Source - Alliance News

Rathbones Group PLC on Wednesday said it was ahead of target in the first half of 2024, with the company achieving synergies and gaining additional funds following its merger with Investec Wealth & Investment Ltd.

The London-based investment and wealth management company said that in the six months that ended June 30, pretax profit more than doubled to £65.3 million from £26.0 million.

Rathbones raised its interim dividend by 3.4% to 30 pence per share from 29p before, in line with the company’s progressive policy.

Funds under management and administration rose 80% to £108.91 billion from £60.53 billion at June 30, 2023. This follows the all-share combination with Investec W&I in September. That business previously had been part of Investec PLC.

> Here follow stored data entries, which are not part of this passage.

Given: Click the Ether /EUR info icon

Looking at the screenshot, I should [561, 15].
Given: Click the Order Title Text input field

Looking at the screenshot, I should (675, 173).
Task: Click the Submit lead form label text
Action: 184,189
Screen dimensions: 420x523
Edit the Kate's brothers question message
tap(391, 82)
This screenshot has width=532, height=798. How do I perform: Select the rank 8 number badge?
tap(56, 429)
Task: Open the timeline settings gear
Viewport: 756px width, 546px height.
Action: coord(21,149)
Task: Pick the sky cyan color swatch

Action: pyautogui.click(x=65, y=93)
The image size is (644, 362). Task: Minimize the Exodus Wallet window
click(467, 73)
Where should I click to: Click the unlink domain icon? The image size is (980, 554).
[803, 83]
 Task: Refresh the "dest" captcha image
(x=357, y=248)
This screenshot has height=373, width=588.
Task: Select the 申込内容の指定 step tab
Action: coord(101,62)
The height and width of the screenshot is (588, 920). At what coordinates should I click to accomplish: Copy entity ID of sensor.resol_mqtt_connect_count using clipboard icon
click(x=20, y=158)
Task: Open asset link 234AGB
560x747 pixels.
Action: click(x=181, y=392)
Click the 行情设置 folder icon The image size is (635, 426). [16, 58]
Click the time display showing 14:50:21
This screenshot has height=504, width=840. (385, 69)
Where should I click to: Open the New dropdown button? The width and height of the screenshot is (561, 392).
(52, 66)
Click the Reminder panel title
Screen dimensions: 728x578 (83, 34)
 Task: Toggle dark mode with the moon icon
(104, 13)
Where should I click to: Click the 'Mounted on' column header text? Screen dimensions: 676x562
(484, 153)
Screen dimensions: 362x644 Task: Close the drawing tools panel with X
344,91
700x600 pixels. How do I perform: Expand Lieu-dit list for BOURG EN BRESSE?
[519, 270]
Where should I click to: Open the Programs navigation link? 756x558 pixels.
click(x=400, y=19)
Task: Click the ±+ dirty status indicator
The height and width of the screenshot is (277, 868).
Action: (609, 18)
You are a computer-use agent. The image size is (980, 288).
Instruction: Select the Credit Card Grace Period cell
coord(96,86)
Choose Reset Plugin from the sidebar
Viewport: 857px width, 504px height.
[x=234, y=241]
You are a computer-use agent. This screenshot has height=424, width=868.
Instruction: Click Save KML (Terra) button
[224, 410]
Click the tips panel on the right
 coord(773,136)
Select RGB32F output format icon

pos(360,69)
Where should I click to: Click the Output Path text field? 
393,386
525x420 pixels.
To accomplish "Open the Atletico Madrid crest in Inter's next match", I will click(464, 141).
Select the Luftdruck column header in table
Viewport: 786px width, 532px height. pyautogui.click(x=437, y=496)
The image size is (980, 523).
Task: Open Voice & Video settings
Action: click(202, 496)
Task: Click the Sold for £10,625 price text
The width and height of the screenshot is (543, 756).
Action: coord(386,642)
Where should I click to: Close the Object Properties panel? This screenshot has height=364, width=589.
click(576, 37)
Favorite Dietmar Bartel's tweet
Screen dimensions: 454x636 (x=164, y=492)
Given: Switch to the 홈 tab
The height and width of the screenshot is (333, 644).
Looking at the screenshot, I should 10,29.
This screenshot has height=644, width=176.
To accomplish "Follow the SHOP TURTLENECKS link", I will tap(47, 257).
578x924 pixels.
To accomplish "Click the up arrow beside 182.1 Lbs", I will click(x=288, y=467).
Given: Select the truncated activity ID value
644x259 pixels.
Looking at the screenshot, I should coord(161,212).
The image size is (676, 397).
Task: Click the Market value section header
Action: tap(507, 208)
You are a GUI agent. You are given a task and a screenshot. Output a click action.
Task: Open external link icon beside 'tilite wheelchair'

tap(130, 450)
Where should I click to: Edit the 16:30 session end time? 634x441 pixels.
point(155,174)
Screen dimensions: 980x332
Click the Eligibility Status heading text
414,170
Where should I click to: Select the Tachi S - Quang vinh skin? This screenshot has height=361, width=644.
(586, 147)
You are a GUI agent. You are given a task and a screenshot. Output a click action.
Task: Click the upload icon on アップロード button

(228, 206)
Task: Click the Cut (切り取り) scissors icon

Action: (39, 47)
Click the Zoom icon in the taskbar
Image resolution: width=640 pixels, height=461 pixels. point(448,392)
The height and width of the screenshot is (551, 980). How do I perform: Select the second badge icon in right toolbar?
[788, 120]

Post-merger, FUMA increased 3.4% from £105.3 billion at the end of December.

Total gross inflows increased by 3.3% in the second quarter 2024 to £3.1 billion from £3.0 billion in the previous quarter. Meanwhile, total gross outflows slowed by 8.6% to £3.2 billion from £3.5 billion over the same period.

Chief Executive Officer Paul Stockton said: ‘Rathbones has surpassed both the strategic and financial objectives we set out upon the announcement of the Investec Wealth & Investment (IW&I) combination.

‘We have achieved synergy realisation ahead of target, with run-rate synergies of £20 million delivered to the end of June 2024, well ahead of our year one post-combination objective of £15 million. These synergies have delivered a benefit to underlying operating profit for the six-month period of £8 million.’

The total costs of the merger are expected to be £177 million, which will be spread over the next two to three years, and partly funded by £45 million of capital left in Investec at completion.

‘Although our focus as a business, and for clients, is over the long term, the broader outlook for flows in the shorter-term is improving as client confidence to invest increases, helped by a more certain UK political backdrop, lower inflation and the increased likelihood of a reduction in interest rates. Our breadth of proposition, growing marketing and distribution capability and robust balance sheet will be the foundation on which we will take advantage of a structurally growing sector,’ Rathbones said.

The company ended the period with cash and cash equivalents totaling £1.26 billion, up 2.1% from £1.24 billion.

Rathbones shares were up 5.3% to 1,884.00 pence each in London on Wednesday morning.